As development costs for big-budget video games continue to soar, incorporating product placement akin to movies and TV shows could help bridge the financial gap, according to Mark Darrah, former Dragon Age boss at BioWare.
In a detailed video discussing the future of game monetization, Darrah highlighted the trend of AAA games integrating live-service elements to keep players engaged and spending long after launch. Many titles now rely on post-launch content or live-service models to recoup their massive development budgets, which often run into hundreds of millions of dollars. However, Darrah argued that not every game can succeed with these models, necessitating alternative revenue streams for developers.

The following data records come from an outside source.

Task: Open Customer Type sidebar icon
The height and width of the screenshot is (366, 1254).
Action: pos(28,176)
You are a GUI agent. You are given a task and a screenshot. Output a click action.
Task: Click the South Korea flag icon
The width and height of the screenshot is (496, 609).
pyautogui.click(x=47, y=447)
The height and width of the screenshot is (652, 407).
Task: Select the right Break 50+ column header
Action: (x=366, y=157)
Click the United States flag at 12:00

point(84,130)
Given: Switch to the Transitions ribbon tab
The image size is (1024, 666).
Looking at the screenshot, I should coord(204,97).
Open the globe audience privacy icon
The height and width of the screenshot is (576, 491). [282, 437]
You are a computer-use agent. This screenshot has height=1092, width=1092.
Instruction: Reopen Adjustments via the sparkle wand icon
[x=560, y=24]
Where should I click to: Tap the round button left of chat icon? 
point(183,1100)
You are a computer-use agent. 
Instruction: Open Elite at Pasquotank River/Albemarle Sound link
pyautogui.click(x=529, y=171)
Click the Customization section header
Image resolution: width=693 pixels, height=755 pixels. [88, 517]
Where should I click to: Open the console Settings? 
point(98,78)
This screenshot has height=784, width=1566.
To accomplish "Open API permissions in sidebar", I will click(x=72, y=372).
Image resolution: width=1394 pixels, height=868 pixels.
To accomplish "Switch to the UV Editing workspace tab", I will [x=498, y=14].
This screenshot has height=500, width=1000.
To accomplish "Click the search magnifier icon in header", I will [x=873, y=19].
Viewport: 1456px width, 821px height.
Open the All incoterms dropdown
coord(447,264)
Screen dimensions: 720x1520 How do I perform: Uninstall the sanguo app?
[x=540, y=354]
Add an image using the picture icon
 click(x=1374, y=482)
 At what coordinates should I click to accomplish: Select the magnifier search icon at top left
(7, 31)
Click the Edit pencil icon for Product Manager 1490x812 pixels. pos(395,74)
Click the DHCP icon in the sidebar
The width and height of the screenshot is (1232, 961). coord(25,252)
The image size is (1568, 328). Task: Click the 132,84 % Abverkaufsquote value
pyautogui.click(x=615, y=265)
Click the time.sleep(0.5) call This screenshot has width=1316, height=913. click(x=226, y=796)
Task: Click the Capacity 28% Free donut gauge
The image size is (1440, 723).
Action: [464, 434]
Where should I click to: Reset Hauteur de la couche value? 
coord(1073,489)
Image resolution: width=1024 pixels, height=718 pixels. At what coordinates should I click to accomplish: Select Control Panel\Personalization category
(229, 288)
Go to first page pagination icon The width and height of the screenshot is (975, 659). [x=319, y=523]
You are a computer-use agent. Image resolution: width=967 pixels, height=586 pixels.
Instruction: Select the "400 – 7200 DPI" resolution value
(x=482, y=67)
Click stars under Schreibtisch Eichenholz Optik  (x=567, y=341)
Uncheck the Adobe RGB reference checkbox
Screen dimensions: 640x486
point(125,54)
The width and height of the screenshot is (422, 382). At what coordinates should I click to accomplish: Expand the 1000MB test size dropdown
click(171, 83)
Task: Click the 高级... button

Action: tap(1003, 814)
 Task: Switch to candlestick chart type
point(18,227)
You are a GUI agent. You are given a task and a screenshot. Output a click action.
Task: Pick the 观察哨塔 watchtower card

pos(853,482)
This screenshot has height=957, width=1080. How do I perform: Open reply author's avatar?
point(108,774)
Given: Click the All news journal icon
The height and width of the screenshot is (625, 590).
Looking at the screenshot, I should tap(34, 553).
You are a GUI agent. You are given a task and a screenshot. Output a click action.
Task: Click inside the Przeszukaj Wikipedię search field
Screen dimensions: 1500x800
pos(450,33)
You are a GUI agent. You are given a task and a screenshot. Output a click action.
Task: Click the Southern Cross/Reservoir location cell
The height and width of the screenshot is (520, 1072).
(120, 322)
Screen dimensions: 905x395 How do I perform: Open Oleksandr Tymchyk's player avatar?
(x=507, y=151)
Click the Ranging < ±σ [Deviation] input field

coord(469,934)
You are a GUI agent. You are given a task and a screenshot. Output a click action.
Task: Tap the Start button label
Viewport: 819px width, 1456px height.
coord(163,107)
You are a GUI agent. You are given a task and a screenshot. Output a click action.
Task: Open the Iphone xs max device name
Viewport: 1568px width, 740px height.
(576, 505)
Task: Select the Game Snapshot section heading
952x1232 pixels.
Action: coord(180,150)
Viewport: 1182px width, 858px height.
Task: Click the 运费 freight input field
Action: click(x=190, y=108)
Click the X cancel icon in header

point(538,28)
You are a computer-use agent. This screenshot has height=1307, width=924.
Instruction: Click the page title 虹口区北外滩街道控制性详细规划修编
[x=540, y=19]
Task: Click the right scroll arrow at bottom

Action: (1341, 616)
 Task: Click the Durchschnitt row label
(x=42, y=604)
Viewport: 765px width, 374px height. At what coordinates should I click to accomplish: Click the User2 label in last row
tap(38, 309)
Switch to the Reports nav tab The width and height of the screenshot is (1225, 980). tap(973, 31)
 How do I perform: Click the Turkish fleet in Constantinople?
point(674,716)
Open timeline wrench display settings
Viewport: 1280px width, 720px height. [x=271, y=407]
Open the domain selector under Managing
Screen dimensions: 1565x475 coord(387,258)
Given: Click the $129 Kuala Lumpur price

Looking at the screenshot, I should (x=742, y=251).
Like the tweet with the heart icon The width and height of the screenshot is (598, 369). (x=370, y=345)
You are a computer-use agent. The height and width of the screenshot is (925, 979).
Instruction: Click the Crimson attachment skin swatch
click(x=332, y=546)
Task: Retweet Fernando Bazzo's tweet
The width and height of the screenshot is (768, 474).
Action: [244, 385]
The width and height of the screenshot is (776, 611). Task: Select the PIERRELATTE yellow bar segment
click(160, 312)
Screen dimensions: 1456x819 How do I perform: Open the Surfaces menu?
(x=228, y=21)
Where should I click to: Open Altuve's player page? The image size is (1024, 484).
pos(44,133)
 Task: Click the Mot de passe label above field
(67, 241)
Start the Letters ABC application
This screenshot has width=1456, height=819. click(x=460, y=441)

"My understanding is the live-action Smurfs movie paid for itself entirely through product placement," Darrah said. "So the movie was effectively made for zero dollars simply through the sale of product placement. Contrast that with the way that games make money."
He also cautioned that subscription services like Xbox Game Pass and PlayStation Plus aren't a panacea, noting that "a lot of games make very little [money]" from inclusion and that such offerings risk encouraging "degenerative design in order to try to juice the numbers."
"The over-reliance on microtransactions is overemphasizing certain genres and stopping others from flourishing," Darrah added. "Everything can't be a live-service, which is something I hope we've proven pretty definitively over the past year and a half. If monetization is coming predominantly from live-services, we run the risk of living in a world where there are no AAA games that aren't live-services. And I don't think that's a world that any of us want to live in."
Sony has already scaled back its live-service ambitions following the failure of Concord last year, and earlier canceled online versions of The Last of Us and Twisted Metal. Meanwhile, Xbox scrapped an unannounced MMO from ZeniMax Online Studios, the developer behind The Elder Scrolls Online.
"So, is there an opportunity for games to take a step back and think about different ways that we could make money? I think there is," Darrah concluded. "Product placement is a very small part of video games right now compared to movies and television. Maybe it could be a larger part of development. Maybe there are relationships there to be formed."
Darrah spent nearly two decades at BioWare as executive producer on every major Dragon Age game. He previously revealed that the poorly-received Dragon Age: The Veilguard started as a live-service title before being rebooted, though some elements remained. Ironically, the game's commercial failure led publisher EA to suggest it might have performed better with online, shared-world features—a notion vehemently rejected by fans.
Still, it's hard to imagine product placement saving The Veilguard. Could Rook have summoned the Old Spice guy on horseback for the final battle? Chugged a Mountain Dew-flavored Fereldan ale as a power-up? Or donned beskar armor to promote The Mandalorian and Grogu? Maybe a live-service Dragon Age wouldn't have been so bad after all.
Darrah has since left BioWare, which is now solely focused on developing a new Mass Effect game, though a release date remains unannounced.